The defining mark of Su’s time as California Labor Secretary was overseeing the largest unemployment fraud in the state’s history.
During her tenure, the Employment Development Department paid nearly $40 billion – yes, Billion with a B – in fraudulent claims. As a cherry on top, over $1 billion of those fraudulent claims were sent to prison inmates. That’s a thousand-dollar bill for every person in California left for taxpayers to cover. And to make matters worse, this disaster even led to the personal information of hundreds of thousands of Californians, including social security numbers, being sent to the wrong addresses.
During the COVID-19 pandemic, unemployment insurance was a critical lifeline for millions of Californians forced out of work. But Su’s failure in leadership left over 6 million hardworking Californians without unemployment insurance when they needed it most.
This is hardly a good record, but even more damning is her handling of the fiasco. Shortly after her appointment in California, a state auditor warned her department of serious shortcomings and security risks in their mailing system that needed to be addressed. The audit even went on to say “EDD had no comprehensive plan for how it would respond if California experienced a recession and UI claims increased correspondingly.”
When the pandemic – and the surge of unemployment – hit, her office had not done anything to mitigate the problem, serving California taxpayers a $40 billion bill.
When confronted with this reality, Su tried to pass the buck, saying that California didn’t have enough security measures in place to keep criminals from taking advantage, rather than acknowledging that her office ignored serious warnings about this exact scenario.
Perhaps, however, Californians should consider themselves grateful for Su’s incompetence. The initiatives and policies that Su supported would have been crippling for California workers and business owners.
Su was a vocal proponent of Caliifornia’s Assembly Bill 5 (AB 5), which would put shackles on the flexibility of California’s gig workers and contractors. The legislation has generated serious backlash across the state from gig workers and contractors, but Su didn’t care.
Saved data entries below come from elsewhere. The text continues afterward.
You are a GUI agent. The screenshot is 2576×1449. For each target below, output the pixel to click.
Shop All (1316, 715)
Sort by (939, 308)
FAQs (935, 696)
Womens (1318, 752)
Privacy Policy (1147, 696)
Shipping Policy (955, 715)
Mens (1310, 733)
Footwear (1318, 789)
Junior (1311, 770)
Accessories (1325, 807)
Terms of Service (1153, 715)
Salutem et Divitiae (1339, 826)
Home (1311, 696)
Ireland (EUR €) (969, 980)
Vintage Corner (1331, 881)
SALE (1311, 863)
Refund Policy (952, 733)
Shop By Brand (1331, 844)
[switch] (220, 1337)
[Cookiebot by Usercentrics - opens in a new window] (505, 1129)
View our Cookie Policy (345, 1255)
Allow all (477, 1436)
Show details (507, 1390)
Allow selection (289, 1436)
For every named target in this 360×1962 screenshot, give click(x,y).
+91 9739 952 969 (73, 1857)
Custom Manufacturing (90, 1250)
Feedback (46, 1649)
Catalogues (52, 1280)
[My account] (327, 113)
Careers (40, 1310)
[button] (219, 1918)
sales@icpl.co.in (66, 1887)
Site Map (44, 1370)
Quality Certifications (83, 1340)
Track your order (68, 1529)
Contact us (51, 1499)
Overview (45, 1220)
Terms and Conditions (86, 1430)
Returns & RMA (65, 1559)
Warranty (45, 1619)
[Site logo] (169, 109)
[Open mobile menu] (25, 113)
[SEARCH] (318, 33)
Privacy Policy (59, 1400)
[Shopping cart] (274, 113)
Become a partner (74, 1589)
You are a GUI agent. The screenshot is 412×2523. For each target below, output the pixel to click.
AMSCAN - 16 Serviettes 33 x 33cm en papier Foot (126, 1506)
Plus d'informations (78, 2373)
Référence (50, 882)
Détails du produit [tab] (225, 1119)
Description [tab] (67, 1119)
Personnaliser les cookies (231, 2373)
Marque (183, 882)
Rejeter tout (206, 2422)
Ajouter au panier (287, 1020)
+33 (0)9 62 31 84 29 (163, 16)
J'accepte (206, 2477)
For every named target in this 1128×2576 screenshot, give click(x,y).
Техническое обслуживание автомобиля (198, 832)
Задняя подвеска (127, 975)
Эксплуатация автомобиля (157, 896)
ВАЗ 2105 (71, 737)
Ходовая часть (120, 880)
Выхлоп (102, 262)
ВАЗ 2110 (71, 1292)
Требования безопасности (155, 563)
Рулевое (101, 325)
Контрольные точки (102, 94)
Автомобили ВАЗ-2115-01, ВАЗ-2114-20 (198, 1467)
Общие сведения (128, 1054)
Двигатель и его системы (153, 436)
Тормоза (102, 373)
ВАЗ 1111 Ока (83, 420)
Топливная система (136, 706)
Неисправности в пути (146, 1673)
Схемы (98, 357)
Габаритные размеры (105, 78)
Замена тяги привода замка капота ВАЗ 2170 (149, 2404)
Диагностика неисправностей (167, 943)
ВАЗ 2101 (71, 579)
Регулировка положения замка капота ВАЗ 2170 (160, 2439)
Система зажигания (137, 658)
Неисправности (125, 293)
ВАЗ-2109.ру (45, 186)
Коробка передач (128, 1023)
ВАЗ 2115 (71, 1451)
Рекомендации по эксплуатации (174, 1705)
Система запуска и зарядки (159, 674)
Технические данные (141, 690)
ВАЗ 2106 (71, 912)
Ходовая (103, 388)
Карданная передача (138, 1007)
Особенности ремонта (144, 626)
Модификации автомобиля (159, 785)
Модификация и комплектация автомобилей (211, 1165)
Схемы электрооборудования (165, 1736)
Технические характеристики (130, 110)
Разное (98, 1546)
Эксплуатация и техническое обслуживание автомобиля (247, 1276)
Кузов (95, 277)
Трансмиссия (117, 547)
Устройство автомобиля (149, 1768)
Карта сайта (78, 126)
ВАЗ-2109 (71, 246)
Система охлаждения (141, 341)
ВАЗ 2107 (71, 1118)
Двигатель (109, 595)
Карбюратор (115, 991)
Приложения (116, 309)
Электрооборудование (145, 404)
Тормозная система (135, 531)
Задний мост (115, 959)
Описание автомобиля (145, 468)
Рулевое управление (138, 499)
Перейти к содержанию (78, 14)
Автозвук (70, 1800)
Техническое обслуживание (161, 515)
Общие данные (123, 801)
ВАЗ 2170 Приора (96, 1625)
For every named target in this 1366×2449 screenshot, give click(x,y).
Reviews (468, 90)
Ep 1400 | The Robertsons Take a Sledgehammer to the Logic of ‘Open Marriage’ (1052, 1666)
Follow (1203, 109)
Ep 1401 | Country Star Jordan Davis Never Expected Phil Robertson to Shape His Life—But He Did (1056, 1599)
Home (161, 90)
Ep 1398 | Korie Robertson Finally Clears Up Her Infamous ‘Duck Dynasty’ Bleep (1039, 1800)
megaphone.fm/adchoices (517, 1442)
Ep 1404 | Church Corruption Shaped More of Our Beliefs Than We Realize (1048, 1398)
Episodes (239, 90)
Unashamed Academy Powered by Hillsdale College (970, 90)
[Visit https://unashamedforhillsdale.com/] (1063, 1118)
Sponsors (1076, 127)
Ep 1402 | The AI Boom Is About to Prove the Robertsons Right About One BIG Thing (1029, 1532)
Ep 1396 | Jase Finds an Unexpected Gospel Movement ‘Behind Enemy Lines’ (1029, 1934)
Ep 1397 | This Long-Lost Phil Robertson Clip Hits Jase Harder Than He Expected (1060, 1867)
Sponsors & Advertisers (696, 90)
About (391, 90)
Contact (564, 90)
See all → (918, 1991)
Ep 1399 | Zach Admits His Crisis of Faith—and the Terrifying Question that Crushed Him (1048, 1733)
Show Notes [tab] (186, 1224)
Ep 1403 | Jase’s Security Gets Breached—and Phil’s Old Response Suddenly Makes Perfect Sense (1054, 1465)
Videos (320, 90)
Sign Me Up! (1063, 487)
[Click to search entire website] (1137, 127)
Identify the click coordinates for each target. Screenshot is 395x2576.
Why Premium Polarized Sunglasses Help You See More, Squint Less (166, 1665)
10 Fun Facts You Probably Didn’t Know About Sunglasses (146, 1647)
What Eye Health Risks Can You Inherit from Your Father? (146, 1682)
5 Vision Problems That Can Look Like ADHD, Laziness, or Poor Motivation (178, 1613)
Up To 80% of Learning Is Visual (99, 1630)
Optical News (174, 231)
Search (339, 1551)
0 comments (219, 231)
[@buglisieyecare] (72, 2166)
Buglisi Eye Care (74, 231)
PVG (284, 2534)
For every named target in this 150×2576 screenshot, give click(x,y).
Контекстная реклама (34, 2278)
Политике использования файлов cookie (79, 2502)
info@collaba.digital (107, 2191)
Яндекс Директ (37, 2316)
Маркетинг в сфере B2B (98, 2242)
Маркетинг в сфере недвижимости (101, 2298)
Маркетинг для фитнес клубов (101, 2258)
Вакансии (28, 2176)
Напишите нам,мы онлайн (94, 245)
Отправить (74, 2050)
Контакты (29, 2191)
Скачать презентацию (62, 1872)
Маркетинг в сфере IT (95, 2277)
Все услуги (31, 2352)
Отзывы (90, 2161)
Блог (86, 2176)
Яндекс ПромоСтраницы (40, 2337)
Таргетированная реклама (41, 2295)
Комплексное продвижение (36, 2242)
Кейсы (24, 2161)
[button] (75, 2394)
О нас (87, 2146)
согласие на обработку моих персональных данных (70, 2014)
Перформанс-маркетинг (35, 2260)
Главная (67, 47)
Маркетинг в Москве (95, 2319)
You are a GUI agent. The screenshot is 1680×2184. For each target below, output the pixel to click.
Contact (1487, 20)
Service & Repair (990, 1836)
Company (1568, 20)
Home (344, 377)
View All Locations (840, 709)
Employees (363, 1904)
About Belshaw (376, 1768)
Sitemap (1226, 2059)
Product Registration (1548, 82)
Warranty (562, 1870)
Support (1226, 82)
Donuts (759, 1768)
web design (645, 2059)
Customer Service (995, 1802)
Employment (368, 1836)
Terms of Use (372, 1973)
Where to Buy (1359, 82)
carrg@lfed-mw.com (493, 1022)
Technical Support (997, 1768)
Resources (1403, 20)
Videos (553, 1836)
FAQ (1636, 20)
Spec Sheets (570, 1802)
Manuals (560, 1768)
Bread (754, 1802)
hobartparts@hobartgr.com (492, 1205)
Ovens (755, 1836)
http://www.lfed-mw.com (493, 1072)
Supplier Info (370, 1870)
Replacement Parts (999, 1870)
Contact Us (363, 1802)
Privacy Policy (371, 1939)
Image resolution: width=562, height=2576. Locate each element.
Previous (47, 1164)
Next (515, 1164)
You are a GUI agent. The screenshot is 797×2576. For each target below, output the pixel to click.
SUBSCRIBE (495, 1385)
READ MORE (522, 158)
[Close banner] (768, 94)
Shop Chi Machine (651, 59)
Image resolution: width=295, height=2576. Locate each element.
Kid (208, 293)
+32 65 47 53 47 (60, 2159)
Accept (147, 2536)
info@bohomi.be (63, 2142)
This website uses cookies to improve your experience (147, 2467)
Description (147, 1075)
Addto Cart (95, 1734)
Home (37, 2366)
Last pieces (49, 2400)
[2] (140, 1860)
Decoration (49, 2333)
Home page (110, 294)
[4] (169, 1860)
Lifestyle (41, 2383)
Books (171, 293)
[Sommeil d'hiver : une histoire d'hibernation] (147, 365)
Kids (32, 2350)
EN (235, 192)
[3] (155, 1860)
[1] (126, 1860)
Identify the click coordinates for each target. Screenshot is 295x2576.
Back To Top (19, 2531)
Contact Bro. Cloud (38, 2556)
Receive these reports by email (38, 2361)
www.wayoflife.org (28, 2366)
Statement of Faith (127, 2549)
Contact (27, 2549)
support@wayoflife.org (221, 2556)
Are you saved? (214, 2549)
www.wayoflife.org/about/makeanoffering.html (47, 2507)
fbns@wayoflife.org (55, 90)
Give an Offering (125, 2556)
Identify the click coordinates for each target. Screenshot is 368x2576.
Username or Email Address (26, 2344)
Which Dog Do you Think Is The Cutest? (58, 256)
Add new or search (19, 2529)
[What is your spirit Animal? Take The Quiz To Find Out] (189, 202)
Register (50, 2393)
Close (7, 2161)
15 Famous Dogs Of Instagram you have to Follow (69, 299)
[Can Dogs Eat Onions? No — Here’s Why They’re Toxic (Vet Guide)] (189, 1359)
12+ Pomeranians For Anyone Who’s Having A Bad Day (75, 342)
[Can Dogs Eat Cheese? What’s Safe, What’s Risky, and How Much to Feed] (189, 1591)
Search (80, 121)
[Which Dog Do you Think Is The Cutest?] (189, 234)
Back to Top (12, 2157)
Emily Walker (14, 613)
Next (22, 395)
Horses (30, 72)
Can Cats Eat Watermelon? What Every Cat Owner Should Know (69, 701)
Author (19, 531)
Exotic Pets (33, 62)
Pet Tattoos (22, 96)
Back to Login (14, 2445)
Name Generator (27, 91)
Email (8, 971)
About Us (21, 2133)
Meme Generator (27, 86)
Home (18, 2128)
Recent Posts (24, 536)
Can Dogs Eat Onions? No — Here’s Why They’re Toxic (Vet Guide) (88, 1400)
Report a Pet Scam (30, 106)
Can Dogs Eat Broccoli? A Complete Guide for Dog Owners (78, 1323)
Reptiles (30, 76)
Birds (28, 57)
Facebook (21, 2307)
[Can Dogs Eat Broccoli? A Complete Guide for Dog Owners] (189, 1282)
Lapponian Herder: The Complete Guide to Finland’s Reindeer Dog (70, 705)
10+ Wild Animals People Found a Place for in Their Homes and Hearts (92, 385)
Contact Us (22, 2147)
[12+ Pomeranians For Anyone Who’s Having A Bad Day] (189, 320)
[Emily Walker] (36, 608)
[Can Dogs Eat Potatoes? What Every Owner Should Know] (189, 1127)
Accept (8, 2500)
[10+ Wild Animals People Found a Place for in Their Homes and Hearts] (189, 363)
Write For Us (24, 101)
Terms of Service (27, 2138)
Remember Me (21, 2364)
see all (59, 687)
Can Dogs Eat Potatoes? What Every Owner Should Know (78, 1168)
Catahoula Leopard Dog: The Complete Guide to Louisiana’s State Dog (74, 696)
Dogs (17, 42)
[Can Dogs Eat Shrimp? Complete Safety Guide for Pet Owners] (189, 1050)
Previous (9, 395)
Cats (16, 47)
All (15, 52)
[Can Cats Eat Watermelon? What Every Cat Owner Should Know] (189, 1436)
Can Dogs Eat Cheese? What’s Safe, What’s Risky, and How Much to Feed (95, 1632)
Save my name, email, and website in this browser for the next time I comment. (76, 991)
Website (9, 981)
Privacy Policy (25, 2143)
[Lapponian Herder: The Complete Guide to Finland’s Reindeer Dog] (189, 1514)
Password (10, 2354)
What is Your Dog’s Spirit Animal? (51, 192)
Instead, she called it a “model for the country.”
Su also failed to address one of California’s most complex and harmful laws: the Private Attorneys General Act (PAGA). PAGA allows businesses to be unfairly targeted by lawsuits for any violation – no matter how small – of California’s labor code. These lawsuits line the pockets of unprincipled attorneys who take advantage of the system, and instead of addressing it as the head of California’s labor department, Su turned a blind eye.
Julie Su’s time in California public office was defined by failure and incompetence. She shouldn’t be allowed to fail upwards. Let’s hope Congress rejects her for America’s top labor job, instead of giving her a promotion.